Output every entry below word for word, minus the images.

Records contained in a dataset

● ● ●

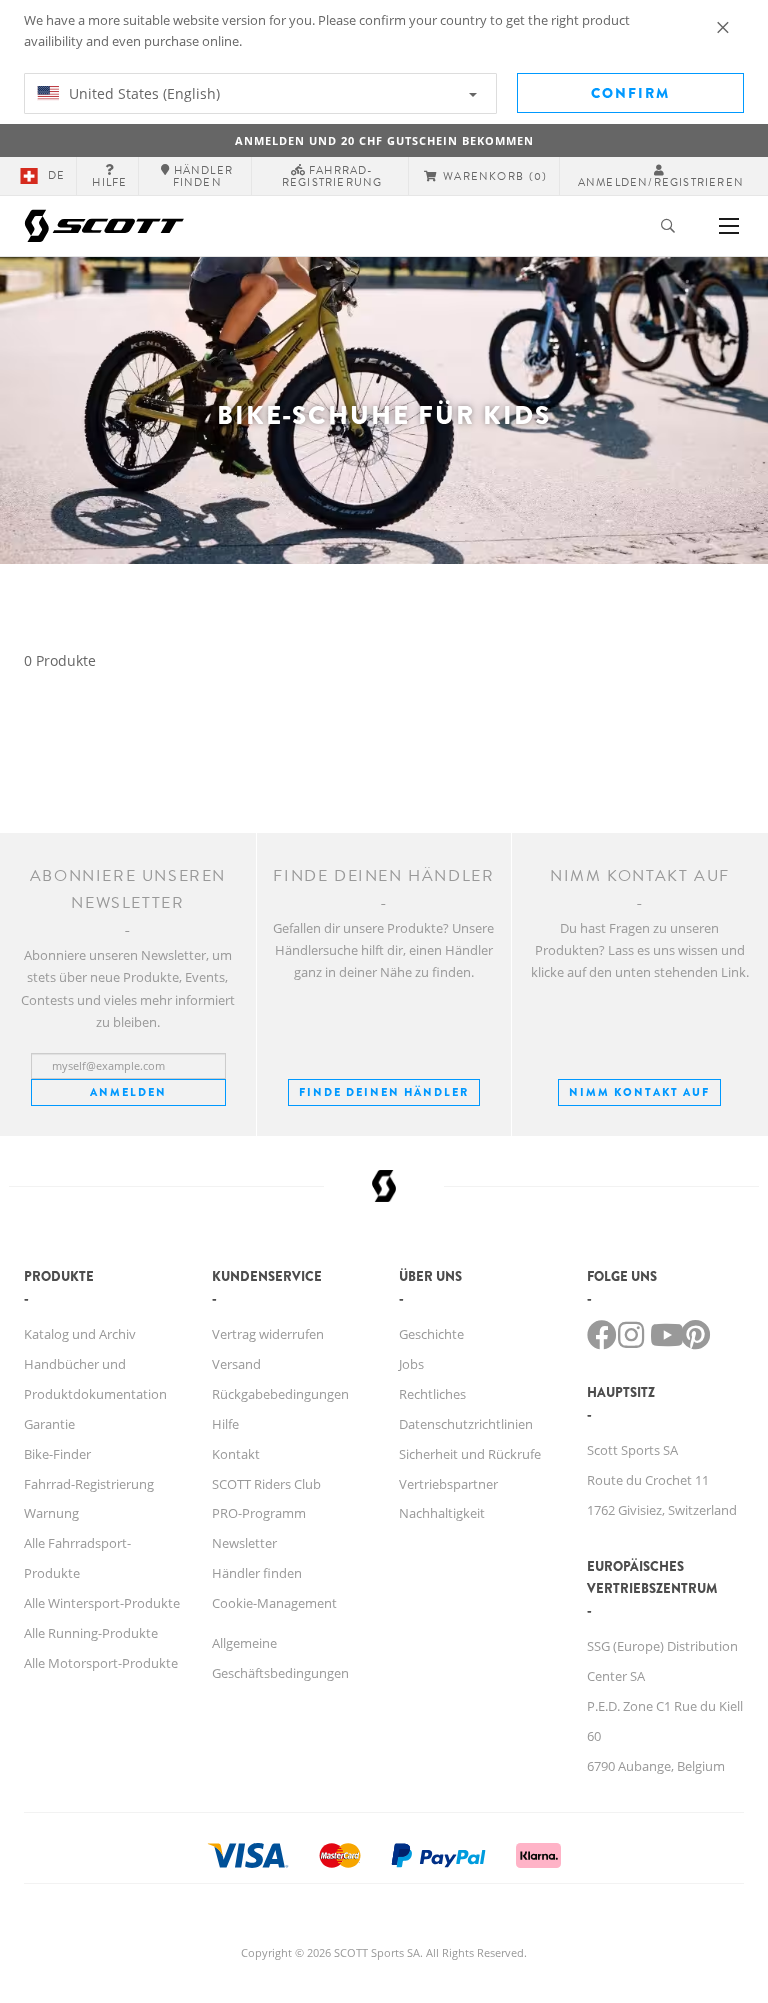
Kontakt (236, 1454)
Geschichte (431, 1334)
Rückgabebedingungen (280, 1394)
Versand (236, 1364)
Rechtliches (432, 1394)
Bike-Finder (57, 1454)
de (56, 175)
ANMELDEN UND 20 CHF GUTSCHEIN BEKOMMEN (384, 140)
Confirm (630, 93)
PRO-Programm (259, 1513)
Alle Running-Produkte (91, 1633)
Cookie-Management (274, 1603)
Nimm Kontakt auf (639, 1092)
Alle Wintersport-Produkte (102, 1603)
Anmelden (128, 1092)
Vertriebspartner (448, 1484)
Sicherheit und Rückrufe (470, 1454)
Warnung (51, 1513)
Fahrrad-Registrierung (89, 1484)
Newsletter (244, 1543)
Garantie (49, 1424)
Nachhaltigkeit (442, 1513)
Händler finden (257, 1573)
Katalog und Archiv (80, 1334)
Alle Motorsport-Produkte (101, 1663)
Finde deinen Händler (384, 1092)
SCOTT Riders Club (266, 1484)
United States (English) (142, 93)
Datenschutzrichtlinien (466, 1424)
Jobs (411, 1364)
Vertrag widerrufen (268, 1334)
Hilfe (225, 1424)
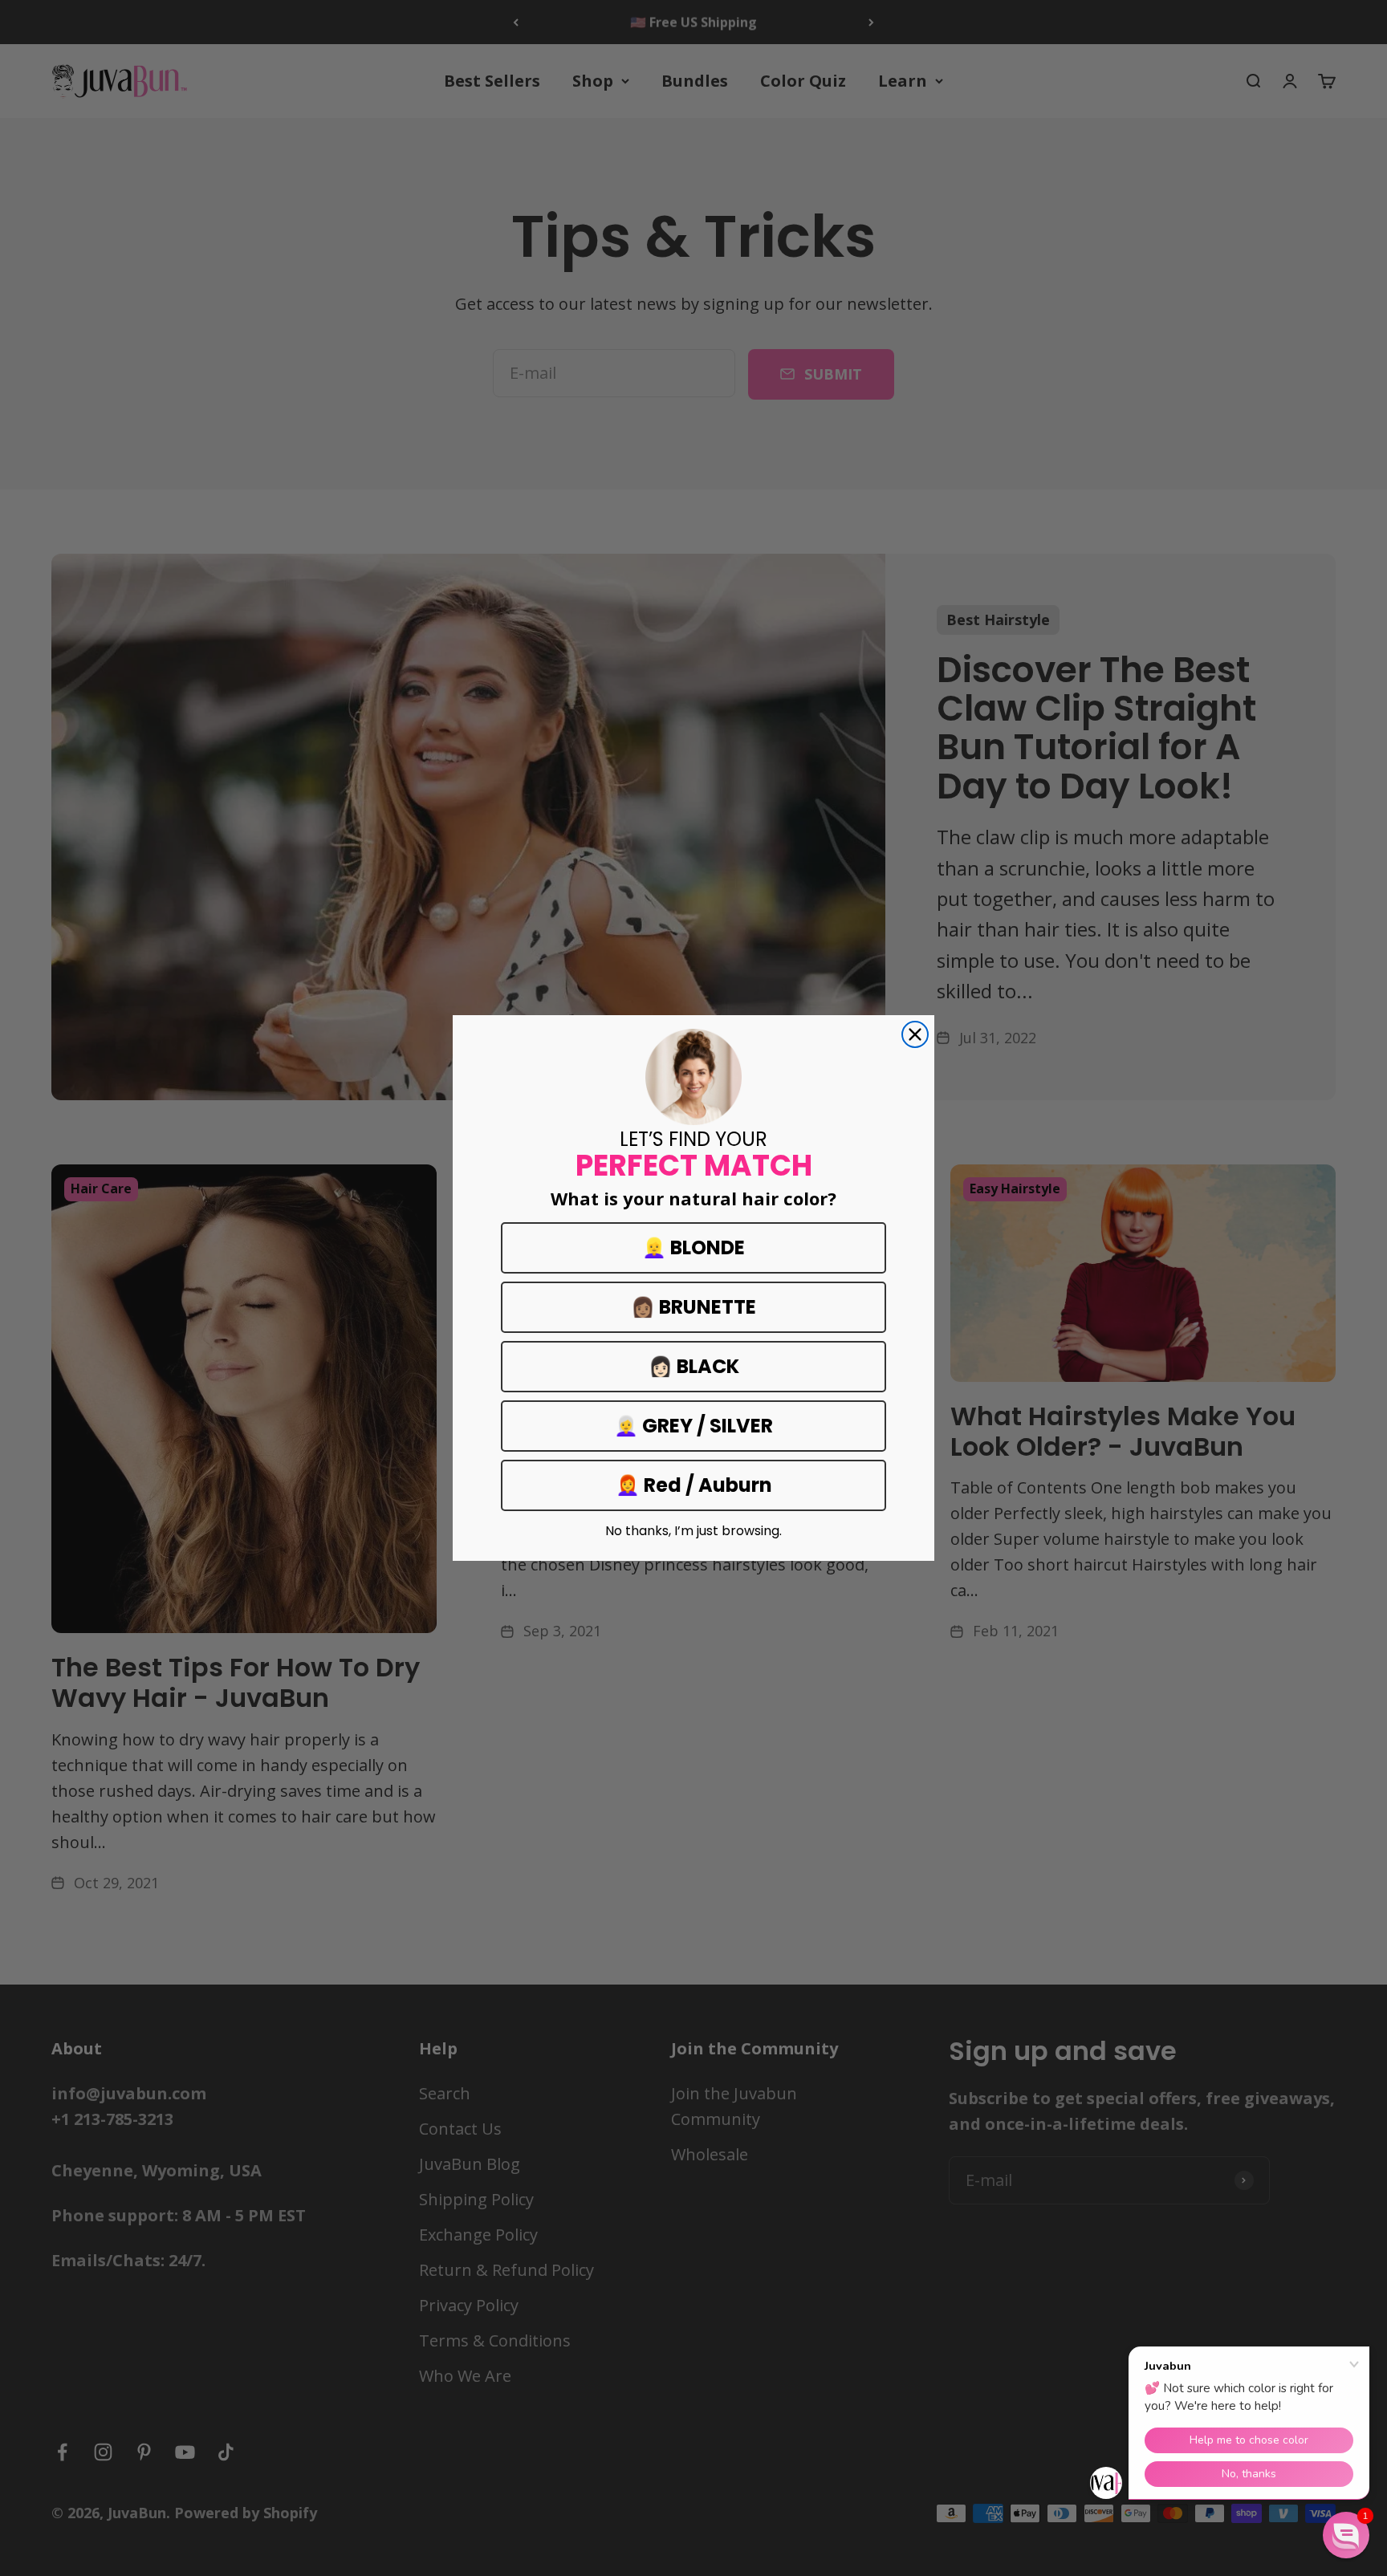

● ● ●

(Exercise output)
Kontakt (236, 1454)
Geschichte (431, 1334)
Rückgabebedingungen (280, 1394)
Versand (236, 1364)
Rechtliches (432, 1394)
Bike-Finder (57, 1454)
de (56, 175)
ANMELDEN UND 20 CHF GUTSCHEIN BEKOMMEN (384, 140)
Confirm (630, 93)
PRO-Programm (259, 1513)
Alle Running-Produkte (91, 1633)
Cookie-Management (274, 1603)
Nimm Kontakt auf (639, 1092)
Alle Wintersport-Produkte (102, 1603)
Anmelden (128, 1092)
Vertriebspartner (448, 1484)
Sicherheit und Rückrufe (470, 1454)
Warnung (51, 1513)
Fahrrad-Registrierung (89, 1484)
Newsletter (244, 1543)
Garantie (49, 1424)
Nachhaltigkeit (442, 1513)
Händler finden (257, 1573)
Katalog und Archiv (80, 1334)
Alle Motorsport-Produkte (101, 1663)
Finde deinen Händler (384, 1092)
SCOTT Riders Club (266, 1484)
United States (English) (142, 93)
Datenschutzrichtlinien (466, 1424)
Jobs (411, 1364)
Vertrag widerrufen (268, 1334)
Hilfe (225, 1424)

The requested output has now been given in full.